The testimony adduced at trial provided ample support for
Family Court's decision to restrict the father to supervised
visitation. The father stated that he was in jail from December
2011 until November 2012, during which time he did not see his
children, having rejected an offer from his caseworker to visit
with them. The children's former foster mother testified that
the father only saw his children on five or six occasions from
-3- 517835
November 2010 until his incarceration.

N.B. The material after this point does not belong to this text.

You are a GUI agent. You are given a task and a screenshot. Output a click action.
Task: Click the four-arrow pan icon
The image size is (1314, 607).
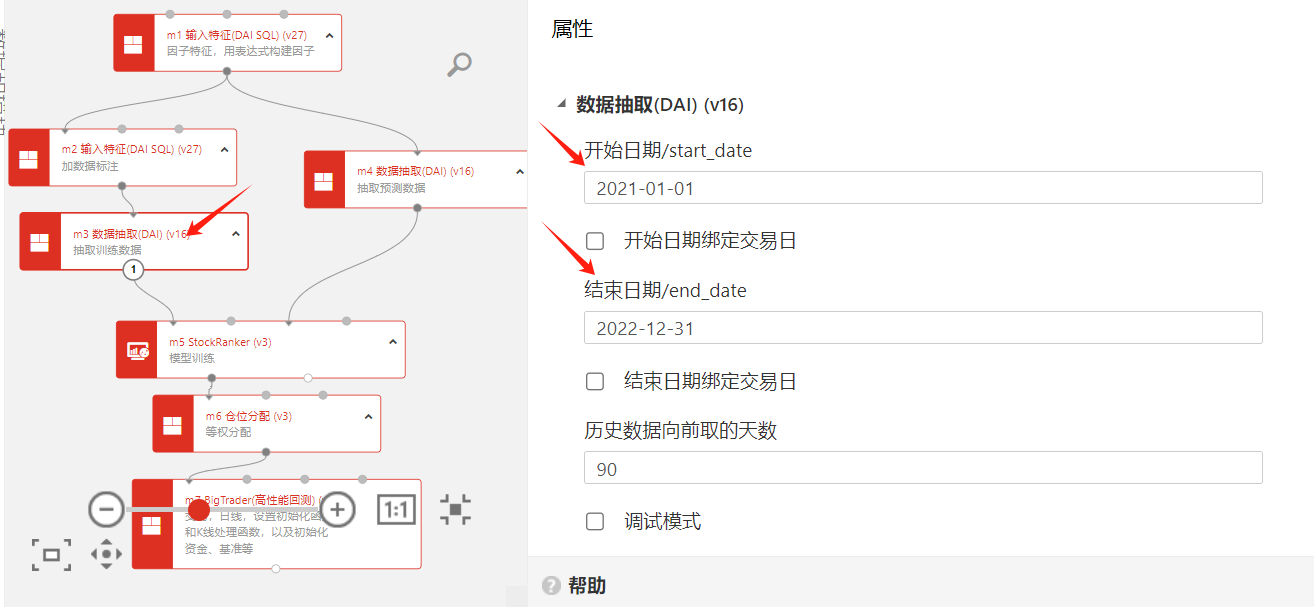pos(106,553)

Between January 2013 and
the first day of the trial in May 2013, the father only met with
the children once during a supervised visit, at which he stayed
for just five minutes and only interacted with one of the
children. In response to the attorney for the children's
suggestion that he could have supervised visitation at a family
resource center, the father stated, "[M]aybe I should go [there]
to visit my children, but why should I? What did I do wrong to
have to do that?" In addition, the father declined Family
Court's offer to schedule a supervised visit, between the first
and second days of the trial, preferring instead to "just go
through the process." Importantly, the father acknowledged that
the children were not even aware that he is their biological
father. Finally, as to his fitness as a parent, the father
indicated that he has very limited financial resources and a
personality disorder that has apparently gone untreated.
The father clearly evinced his unwillingness to parent by
electing not to visit with his children both during his
incarceration and, with one minor exception, after he commenced
the initial proceeding (see Matter of Klee v Schill, 95 AD3d
1599, 1601 [2012]; Matter of Russell v Simmons, 88 AD3d 1080,
1081 [2011]). Considering the children's unfamiliarity with the
father – engendered by his limited contact with them – and his
refusal to meaningfully participate in anything less than
unsupervised visitation, we conclude that Family Court
providently exercised its discretion in requiring that the
father's visitation with his children be supervised (see Matter
of Raychell J. v Kendell K., 121 AD3d at 1208; Matter of Burrell
v Burrell, 101 AD3d 1193, 1195 [2012]).
Lahtinen, J.P., Devine and Clark, JJ., concur.
-4- 517835
ORDERED that the order is affirmed, without costs.